What does it take for one to "earn" depression? An abusive relationship? A broken home? A financial struggle?

The truth is that it doesn't "take" anything to earn depression, or any mental illness. I grew up in a happy home, with easy financials and a great education, I have been very lucky; but I do have depression nonetheless.

I have wished that I'd have some tragic story to tell people when they ask about why I'm depressed. Yes, that is crazy but don't we all want to explain away our problems? Everybody knows that there's someone out there worse off than them so they feel as though they doesn't have the right to be hurting. Depression doesn't discriminate; rich or poor, black or white, male or female, old or young. Anyone could be depressed. There is no quota of unfortunate events that you have to meet until you can have depression guilt-free. Even though I have this knowledge I still frequently feel like I have to apologize for being depressed or anxious. Countless people have asked me the classic, "What do you have to be depressed about?

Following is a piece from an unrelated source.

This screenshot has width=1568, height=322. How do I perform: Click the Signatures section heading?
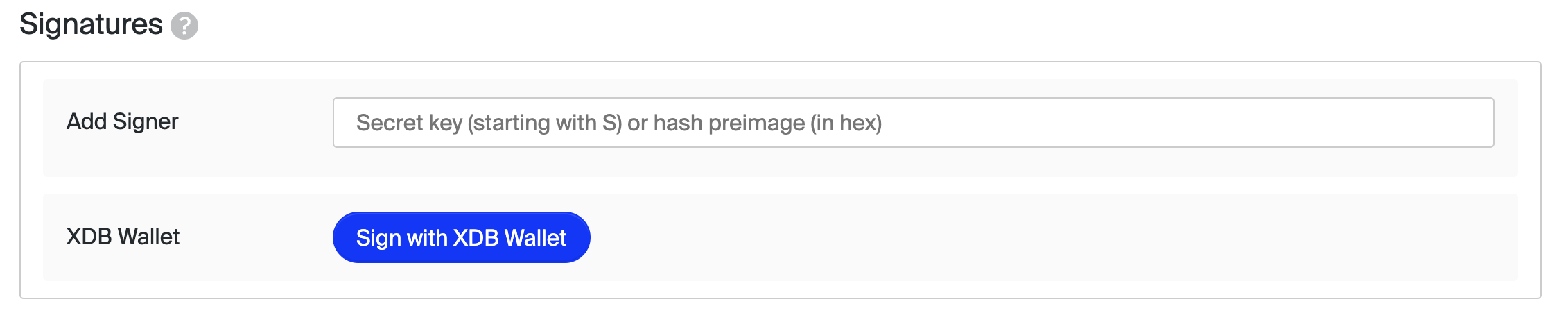[91, 24]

You are so lucky, privileged and loved!" Nothing, I have nothing to be depressed about at all, sorry.

Therapists have tried to explain to me that I have nobody to apologize to for how I feel. Even this week, for example, I had to get a form filled out for university explaining my mental illness and on this form my psychiatrist spelled out for my university that I have a permanent condition of severe depression and anxiety. I still feel as though I am being a princess, asking to just have my personal information on file, even if I don't use the special accommodations the psychiatrist recommended for me. It is a constant struggle to work out in my own mind.

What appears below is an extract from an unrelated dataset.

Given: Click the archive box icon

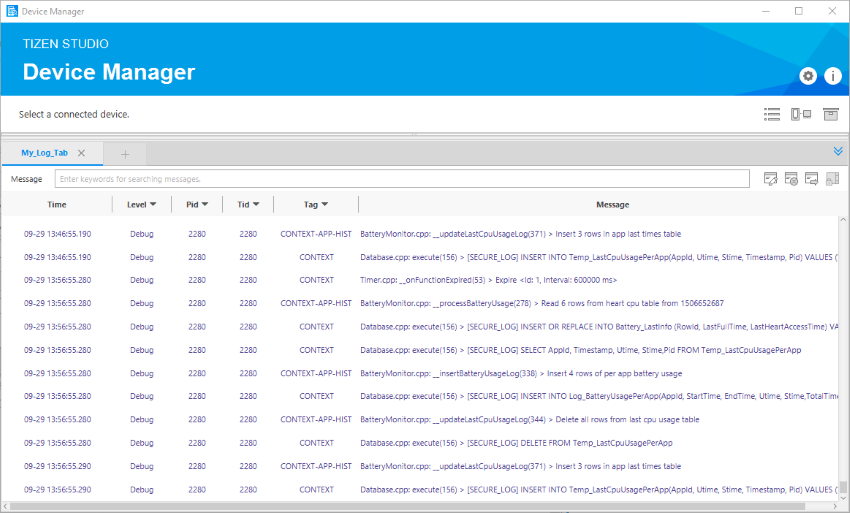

The truth is that the only person that you need to justify your feelings to is yourself, even then it's not so much justification it is acceptance. It's really frustrating to feel down and have this constant feeling of despair when everything around you seems to be going right, when there's no cause for upset. This only becomes worse when people do point to the age-old "there is someone who has it worse," and while I do agree with the statement itself, not it's use to disregard other's feelings. 

Pain is pain. Sure, there are varying degrees but those are relevant to the person experiencing them, it's not something an on-looker can dictate. Nobody should be made to feel invalid because of their emotions. I've known people to shut down their feelings entirely because (for whatever reason) they believe that they aren't allowed/supposed to feel their feelings. There's only one way I've ever witnessed this situation ending, a full-fledge breakdown. It's easier to clean up a mess as it occurs then to wait till it's become too large to handle in a rational way. When the irrational spill over of that mess takes over it can consist of intense weeping, self-harm or even suicide. 

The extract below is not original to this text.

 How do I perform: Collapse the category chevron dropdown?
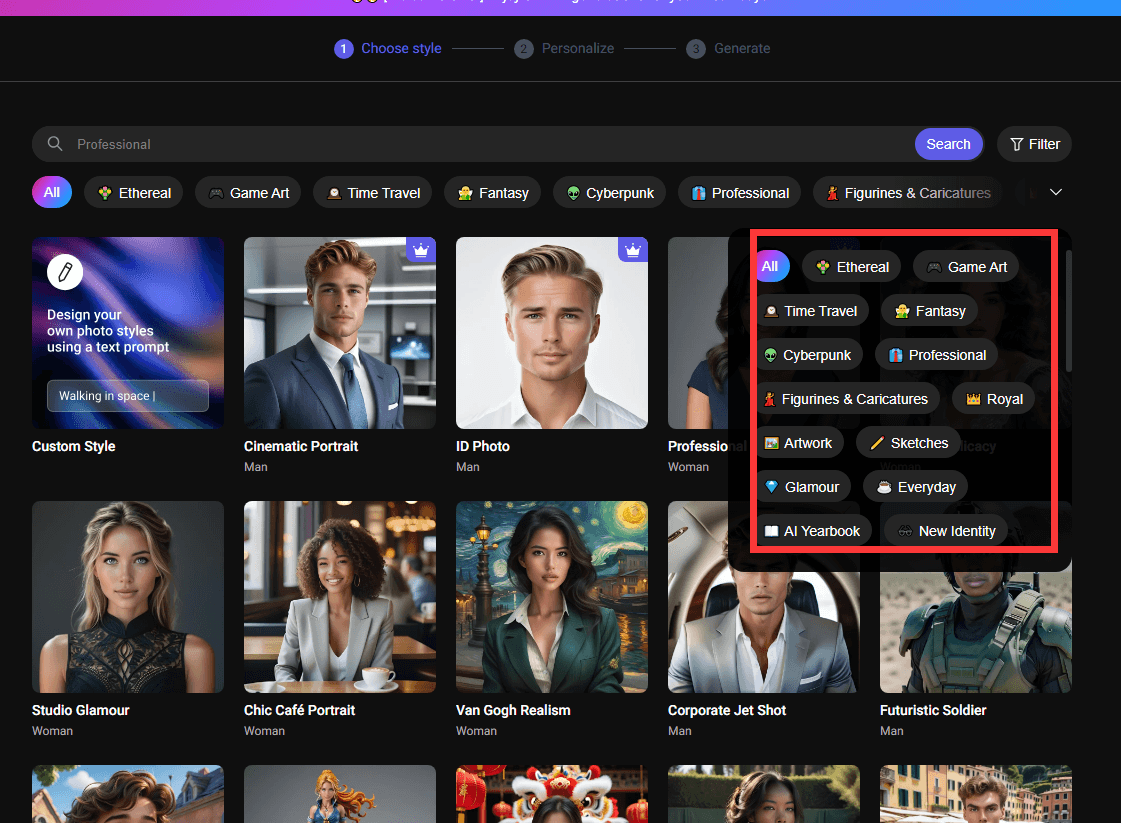pyautogui.click(x=1055, y=192)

You are who you are and maybe that includes a struggle with depression or anorexia or whatever else but that doesn't make it your fault. Depression is part of who I am, whether it's permanent or not, it plays a role in who I am today so, the only remaining decision I have to make is, what am I going to do today to cope and live my life? Depression is part of my life, so is university and my three younger siblings, sorry not sorry.